For the young Eric Pearce he was fascinating. "I saw him across this crowded room," he remembers. "I just went up and talked to him and it went on from there. He became a mentor, a friend and a companion."
The Irish Examiner reported last week that Scott and Pearce have been an item for 37 years. However, for most of Scott's adult life he lived with another artist, the late Pat McLarnon – a man who was once described by theatre owner Michael Mac Liammoir as the best-looking man he had ever seen. In an interview with the Sunday Independent in 2005, Scott described McLarnon as the love of his life and a painting of McLarnon's cat, Mrs Mouse, looked down on guests as they celebrated the civil union this week.

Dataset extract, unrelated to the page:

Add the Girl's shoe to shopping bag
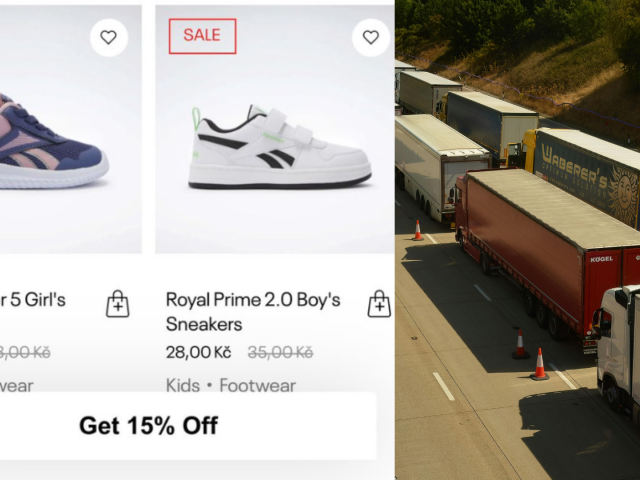 click(x=118, y=304)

"I knew Pat (McLarnon) very well," Pearce told me. "Pat and Pat – the two Pats we called them – met when they were in their early 20s. They were partners. I was very much part of their life. Pat McLarnon had 10 years of ill health before he died and I was very present there during that. Pat McLarnon is not going to be airbrushed out of Pat's history."
Patrick Scott's mentoring of Eric Pearce paid off and soon the younger man earned renown as a craftsman in his own right. In the early Nineties he was commissioned to design and carve out sycamore furniture for Government Buildings. "It only happened to be under Charles Haughey's reign," Pearce recalled. "The suite I designed is in the Taoiseach's meeting room and there is another dining table in the Taoiseach's department also.

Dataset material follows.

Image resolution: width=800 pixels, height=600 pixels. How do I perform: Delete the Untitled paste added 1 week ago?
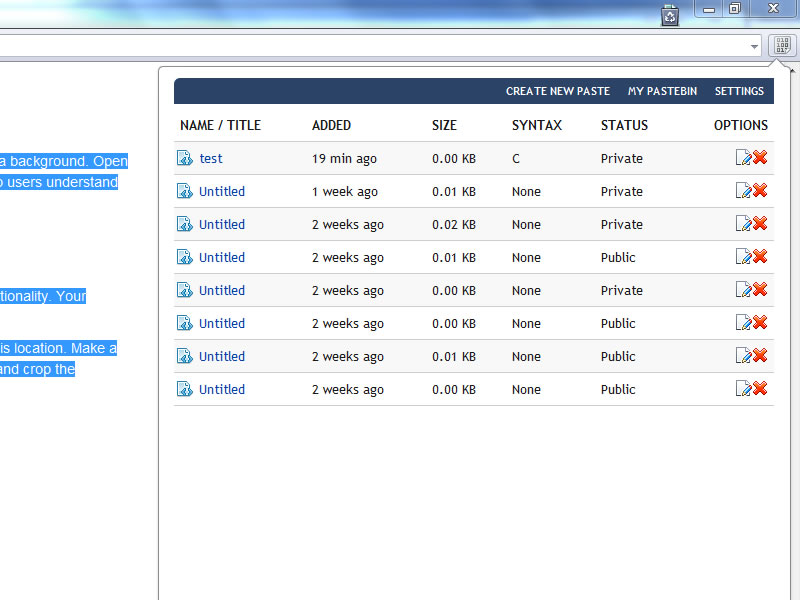tap(760, 191)
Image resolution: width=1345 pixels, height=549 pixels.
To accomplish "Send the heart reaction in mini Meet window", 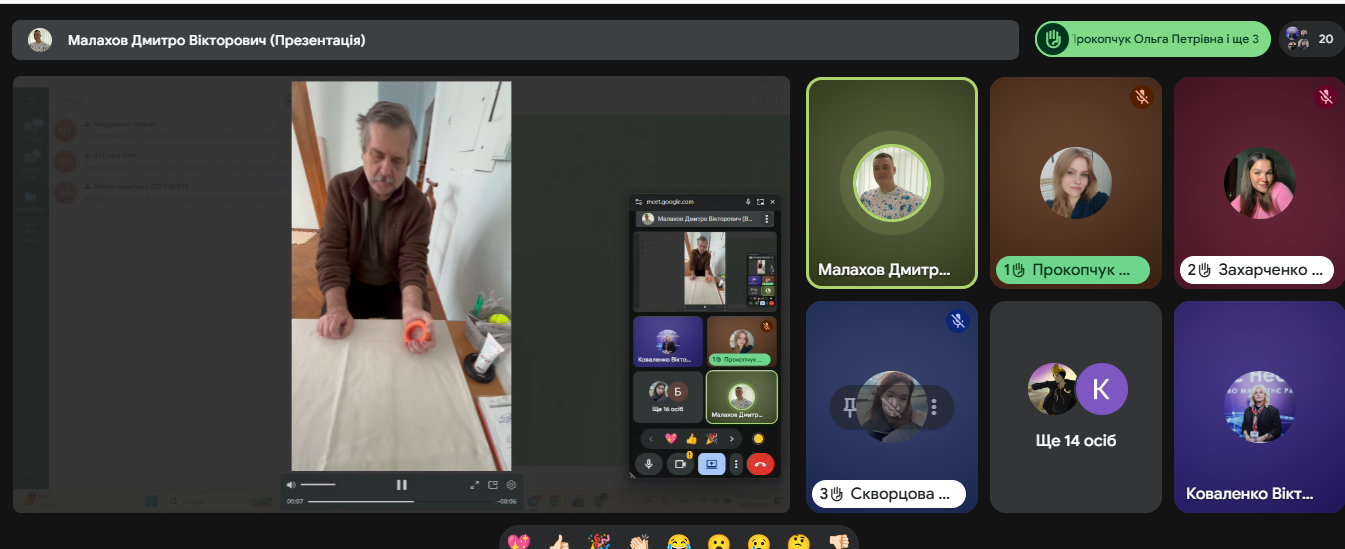I will 671,439.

"I asked Pat to fill the hole in the middle of the table and he worked on a piece for that. We've worked on many projects where his pieces and my pieces come together."
Pearce was also married and has three daughters by his wife, whom he divorced in the mid-Nineties. He described his wife and children as "very relaxed and open minded" and although they did not attend the civil union, they will be at another party to commemorate the union in England next month.
The two men are currently working on a major retrospective of Pat's work, which will take place in February of next year at the Visual Centre for contemporary Art in Carlow and the Irish Museum Of Modern Art in Dublin.
Six years ago, Scott was made a Saoi of Aosdana, the highest honour that the body can bestow on an artist.
Civil unions may be a well-accepted part of Irish society but to some there is still a whiff of stigma around May-December relationships. Perhaps this is why there were some eyebrows raised about the three-and-a-half decade age gap between Eric and Pat. "How you view it depends on how broadminded you are," Eric said. "Does age matter when there's a meeting of minds? Our relationship has been intensely private for many years. We wanted to just mark it and there is a great sense of completeness about it. There never was a gap in terms of frame of reference between myself and Pat."
For now the couple are focused on their one-day honeymoon at Pat's cottage in Wicklow and on the upcoming collaborations. And to those who would cast aspersions on their unconventional matrimony Eric has a simple message: "F**k the begrudgers!"